München durchlebt digitale Transformation

Die Landeshauptstadt München treibt mit der heute beschlossenen Ausbaustufe 3 von E- und Open-Government die digitale Transformation der Verwaltung voran. Die CSU-Fraktion befürwortet diesen Digitalisierungsfortschritt.

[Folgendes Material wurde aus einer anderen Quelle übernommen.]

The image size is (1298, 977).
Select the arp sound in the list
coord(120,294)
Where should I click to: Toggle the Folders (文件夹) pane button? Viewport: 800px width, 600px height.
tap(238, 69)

Heutzutage ist es völlig normal, viele Dinge online zu erledigen: Einkaufen, Reisen buchen, Bankgeschäfte tätigen und vieles mehr. Daraus resultiert die Forderung von Bürgerschaft und Wirtschaft an die Verwaltung, ebenfalls ein umfangreiches Angebot elektronischer, mobiler und medienbruchfreier Verwaltungsdienste zur Verfügung zu stellen. Umfassende Digitalisierung ist gewünscht und führt zu effizientem Verwaltungshandeln. Die Landeshauptstadt München verfolgt im Bereich von E- und Open-Government einen strategischen Ansatz: München soll eine Vorreitterrolle auf diesem Gebiet übernehmen. Um dem gerecht zu werden, bedarf es einer gesamtstädtischen strategischen Ausrichtung im Bereich E- und Open-Government. Die Verwaltung veranschlagt dafür grob 21 Mio. Euro für die nächsten fünf Jahre.

Otto Seidl
Otto Seidl

„Wir begreifen Open-Government als Öffnung der Verwaltung gegenüber der Bevölkerung und der Wirtschaft als einen wichtigen Beitrag zur Verwaltungsmodernisierung. Diese Öffnung zielt dabei insbesondere auf die Kernelemente Transparenz, Partizipation und Kooperation unter Einbeziehung der technischen Möglichkeiten des Internets ab. Das passt zu unseren Selbstverständnis einer modernen Stadtverwaltung. München muss – als eine der größten Kommunen Deutschlands – eine Vorreiterrolle einnehmen“, sagt Stadtrat Otto Seidl, Sprecher der CSU-Fraktion im IT-Ausschuss.

Sabine Pfeiler
Sabine Pfeiler

„Wir bekennen uns heute erneut klar zur Vision eines durchgängigen Ausbaus der Online-Dienste. Unser Bürger verdienen einen modernen Service, der ihnen Zeit und Nerven spart. Behördengänge sollen so weit wie möglich reduziert werden. Doch auch unsere städtischen Mitarbeiter profitieren von Online-Verfahren, wenn sie beispielsweise zeitintensive persönliche Vorsprachen ersetzen“, so Stadträtin Sabine Pfeiler, stellvertretende Sprecherin im Verwaltungs- und Personalausschuss.